David-West, who served as Buhari’s Petroleum Minister when he was military leader and still remains the President’s close confidant, said this while reacting to the proposed creation of a national petroleum company after unbundling the Nigeria National Petroleum Corporation (NNPC).He insisted that those behind the bill were driven by selfish ends as against nationalistic or altruistic motives.
“Buhari will not sign it. I will oppose any bill that will privatise the industry. I will also advise him not to sign it. You don’t sell your greatest asset. Why should you privatise it? Oil is the economic livewire of Nigeria. “It makes up over 90 per cent of the country’s foreign receipts, over 80 per cent of budgets and you want to privatise it? Whosoever gets it will control the government,” he said.
The former minister explained that signing the PIGB into law to pave way for the eventual unbundling of the NNPC could be likened to privatisation of the Nigerian government, describing the motive behind the PIGB as irresponsible. He stressed that if government makes the operation of the oil industry conductive for foreign investors, they will invest heavily in it and save government from unbundling NNPC and selling its oil assets.
Meanwhile, Chairman of Strides Group, promoters of Strides Energy & Maritime Limited, Moritz Abazie, has urged the President to urgently sign the bill to increase transparency and stimulate growth in the industry.Abazie, who hinted that the sector’s investment potentials and security was locked down in the other legislations yet to be passed, charged the National Assembly to re-strategise on the remaining three bills of the PIGB, as part of measures to facilitate its signing.
“The need to sign the first section of the bill cannot be over-emphasised. That section deals with management of NNPC and when signed into law, its implementation will see to NNPC’s unbundling, to create four new entities aimed at improving efficiency and transparency in management,” he added.Also speaking, an elder statesman and political analyst, Lawrence Jumbo, has said the review of 13 per cent derivation is no longer necessary to the Niger Delta region, insisting that the country should rather be restructured.
President Buhari had during a visit of Isoko Traditional Rulers Council in Delta State to Abuja last week, promised to revisit the constitutional 13 per cent derivation to ensure development of projects in the region.Jumbo, however, said with the present situation in the country, reviewing 13 per cent derivation would make no sense or impact, stressing that states should be allowed to control their resources and pay taxes to the Federal Government.

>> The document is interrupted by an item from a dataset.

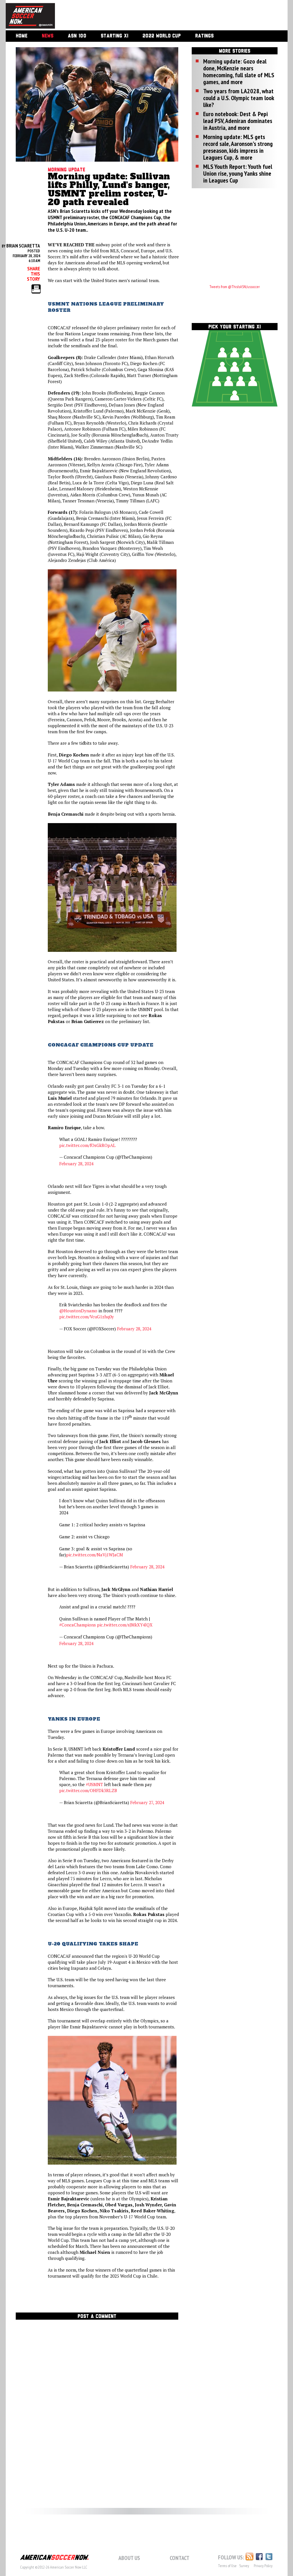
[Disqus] (97, 2400)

He, therefore, urged the Federal Government to make the existing refineries functional and create more employment through them, adding that Niger Deltans have not benefited from the oil sector over time.
“It is only right to build more refineries in the Niger Delta. Building a refinery in Kastina will only kill the ones in the Niger Delta and this is injustice.
“If they build a refinery there, they should get the crude from Lake Chad and not from the Niger Delta. We will resist any attempts to get oil from the region to a refinery in Kastina,” he stated.